The ghost of Jonathan Swift must have been looking down on us for years now and wondering, where did I get it wrong? Why did I never go that far?
Swift’s A Modest Proposal (1729) was a satire aimed at those who thought, at the time, that the sufferings of the poor were entirely their fault. He suggested the impoverished Irish should sell their plentiful babies as food for the better off.
Spoiler alert: Swift was not being entirely serious.
Alex Wild, of the Tax-Payers Alliance, apparently was when he suggested in 2015 that pensioners’ benefits should be cut after the next election because many of them would be dead and not able to vote in the next one and many more would by then be so demented that they would have forgotten which party had instigated those cuts. Comments which have since come to light again recently, for good reason
No, I am not making this up. See here. Wild, research director of the far right think tank which campaigns for a much smaller state, and consequently fewer state benefits to the poor, said then that cuts in benefits such as the winter fuel allowance and free bus passes should be made by the Tories as soon as possible after the next election “for two reasons”.
“The first of which will sound a little bit morbid – some of the people… won’t be around to vote for you in the next election. So that’s just a practical point,” he said.
The second: “If you did it now, chances are that in 2020 someone who has had their winter fuel cut might be thinking, oh, I can’t remember, was it this government or was it the last one? I’m not quite sure.”
His meaning is clear. Cut the oldies’ benefits and either they will die: of cold, starvation or old age, or they will become so senile they will not be able to remember who did it.
Wild later apologised for his comments as “crass”. As well he might.
Ideological mentors for Truss
He subsequently, as his LinkedIn profile suggests, worked for the Tory Government in a number of senior roles. Those comments have been doing the rounds on social media again because, as I have written here before, the Tax-Payers’ Alliance (TPA) and its ugly twin the Institute for Economic Affairs (IEA), have emerged as the ideological mentors of Liz Truss, Kwasi Kwarteng and the hard right libertarian free market cabal that now run the country.

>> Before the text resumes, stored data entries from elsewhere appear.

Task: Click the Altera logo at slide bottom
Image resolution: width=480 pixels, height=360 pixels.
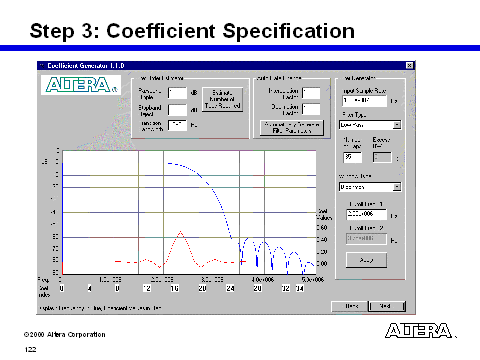Action: [419, 331]
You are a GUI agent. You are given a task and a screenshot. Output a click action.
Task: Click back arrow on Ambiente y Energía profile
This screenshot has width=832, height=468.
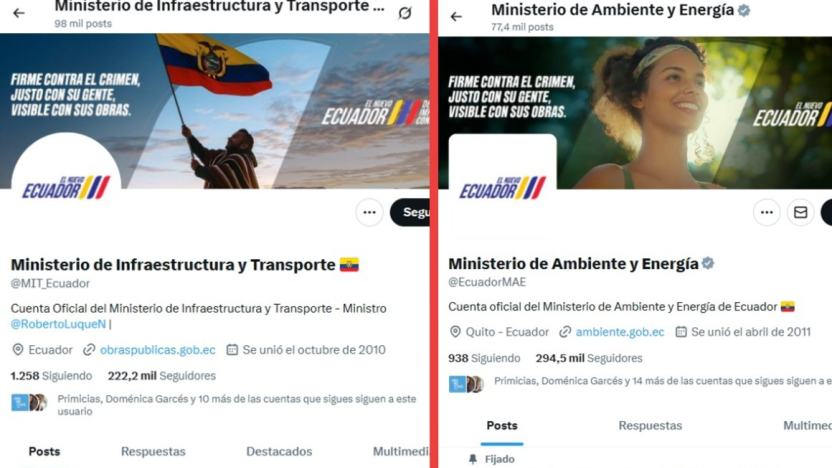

The TPA and the IEA’s desire for a smaller, less supportive state, an unregulated economy and tax cuts for the rich are the ideology behind last Friday’s disastrous mini-Budget from Kwarteng.
The drivers that are pushing sterling lower, interest rates higher, making the cost of Government borrowing more expensive and fuelling potentially devastating inflation have not changed. In my view.)
For a recent and belated examination of the recent malign influence of the TPA on public life and governance in the UK have a look at this.
And what of the Institute for Economic Affairs? Whose director, Mark Littlewood said of the mini-Budget, “you won’t like this package if you care more about the poor”.
IEA: drop the pension triple lock
Well the IEA is against the idea that pensioners should be insulated from the effects of runaway inflation via the so-called triple lock. The IEA says the triple lock, introduced in 2010 to ensure pensions do not lag behind inflation or average wages, is unfair to younger people whose earnings are not protected by it.
There is an argument to be made here. But if you are seeing inflation rising by 10, 12 or 13 per cent – whichever forecast you accept – while pensions are the 2.5 per cent minimum set by the triple lock, then pensioners are losing about 10 per cent of their income in real terms every year.
The means that, allowing for the compounding effect, which applies to lost income as well as earnings, pensioners will see about half their income disappear every four years.
Still, they could always starve or freeze to death. That would solve their problems even quicker – and ours.